North! or Be Eaten is the second of the Wingfeather Saga. If you want the quick summary of this review: I love it! I love this book, and I am eagerly looking forward to the third book.
North! or Be Eaten picks up where the first book left off. I don’t suggest reading it before On the Edge of the Dark Sea of Darkness. But since you don’t want to miss that book, either, it’s no big imposition.
N!obE loses nothing from the original. The story retains the charm, the family dynamics, the adventure, the silliness, and the genuine heart of On the Edge of the Dark Sea of Darkness. The heroes aren’t perfect, though they’re trying to be the best they can. Their failures, though, are a big part of what makes the story worthwhile.
Andrew Peterson is better known as a Christian songwriter and singer — possibly my favorite living singer. He is also, however, an established lover of fantasy writing and young adults’ literature in general. The Wingfeather Saga, though, deserves a place among the great stories of YA fantasy.
It is very well worth the read, for young readers or adults.
From here, I have to warn you, I get into spoilers:
At the end of On the Edge of the Dark Sea of Darkness, the Igiby family (children Leeli, Janner, and Tink; their mother Nia, her father Podo Henner, and their uncle Artham) has decided to make its way to the Ice Prairies, along with bookseller Oskar N. Reteep. There, they hope, the reptilian Fangs of Dang (the army which invaded and conquered the land of Skree years ago) are weaker. In N!obE, they are making their way north. Chased by Fangs and trolls through the Glipwood Forest, they have confrontations with the enemies as well as the wild creatures — the fearsome toothy cow making more appearances, and the nauseating gargan rockroach figuring prominently.

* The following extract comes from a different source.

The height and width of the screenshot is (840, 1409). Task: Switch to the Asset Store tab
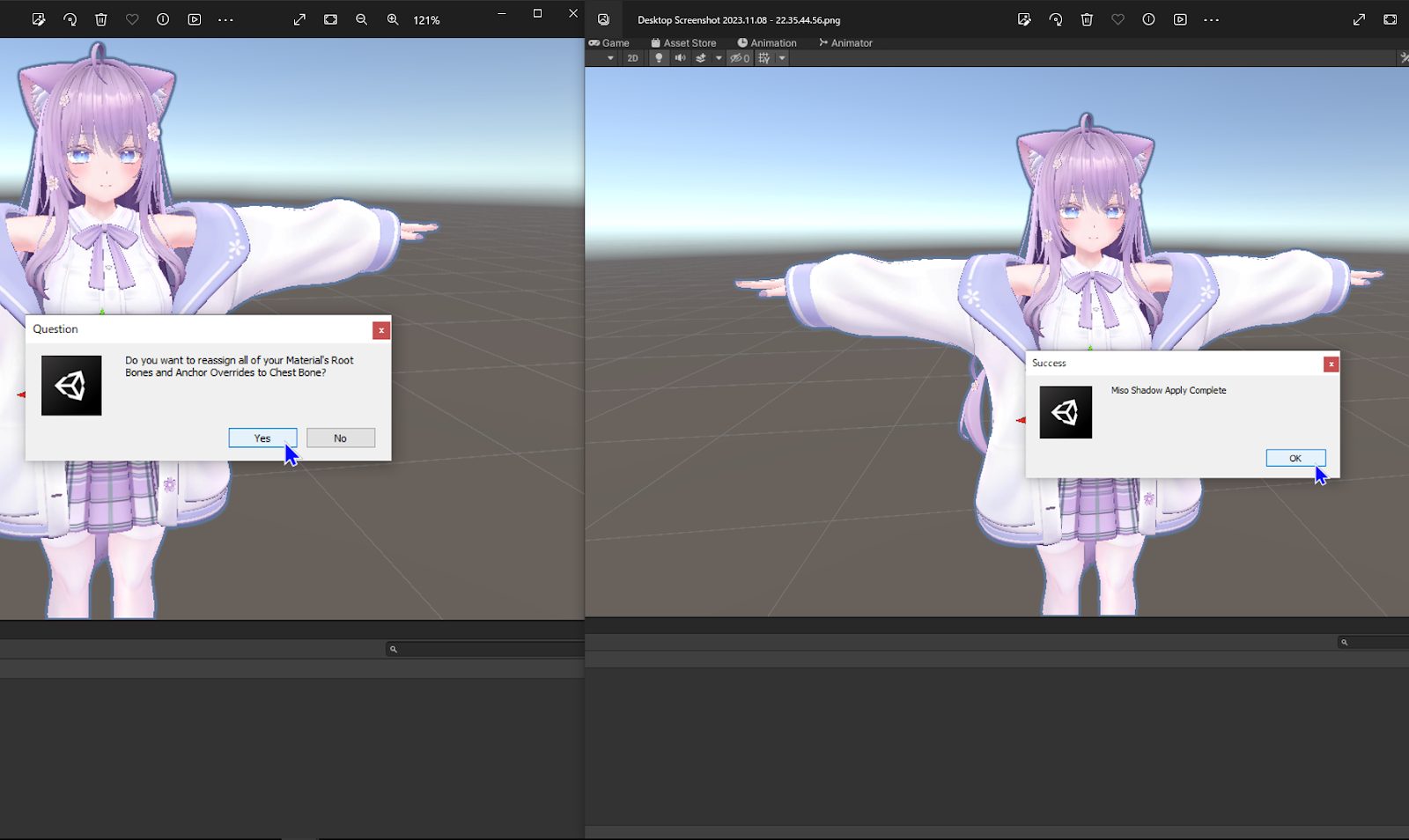684,42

Podo has always been called a former pirate, but in this book we learn more about his past. None of it savory. He was a part of a villainous band known as the Stranders, and still worse — he was a hunter of sea dragons. That bit of his history nearly costs the Igiby family their lives.
Janner, who has learned his duty as the Throne Warden of Anniera, is responsible for protecting his younger brother. He has to come to terms with the fact that, really, he fails. Profoundly. Often.

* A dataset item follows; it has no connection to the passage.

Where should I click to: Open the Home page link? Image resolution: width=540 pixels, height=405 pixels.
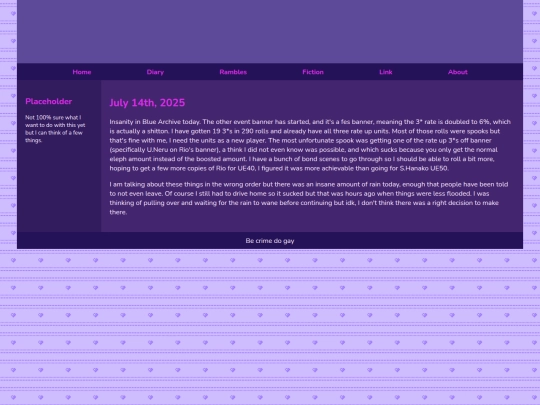click(x=82, y=72)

Tink, the rightful High King of Anniera, has to come to terms with his duty. He doesn’t want it, and tried to shirk it. This leads to amazingly dramatic scenes between Janner and Tink. Wonderfully done.
Artham, once the Throne Warden, is explored in greater depth. In this book we learn what happened to him after the fall of Anniera and why he became the town fool, Peet the Sock-Man. We also learn what happened to his hands.
Peterson has lost none of his knack to pull emotionally at the reader. From sweet and gentle moments of grandfatherly affection as Podo cares for Leeli, to heartbreaking moments of sacrifice, he’s got complete control of the reader’s heartstrings from start to finish.
I know this review is getting long, so I’ll draw it to a close …
Andrew Peterson has given us another gift in North! or Be Eaten. The book is every bit as fun, exciting, dramatic, and tear-jerking as you could want in a book. Moments of levity and silliness are mixed in with real, passionate drama. You owe it to yourself, if you are even slightly a fan of the genre, to read the Wingfeather Saga.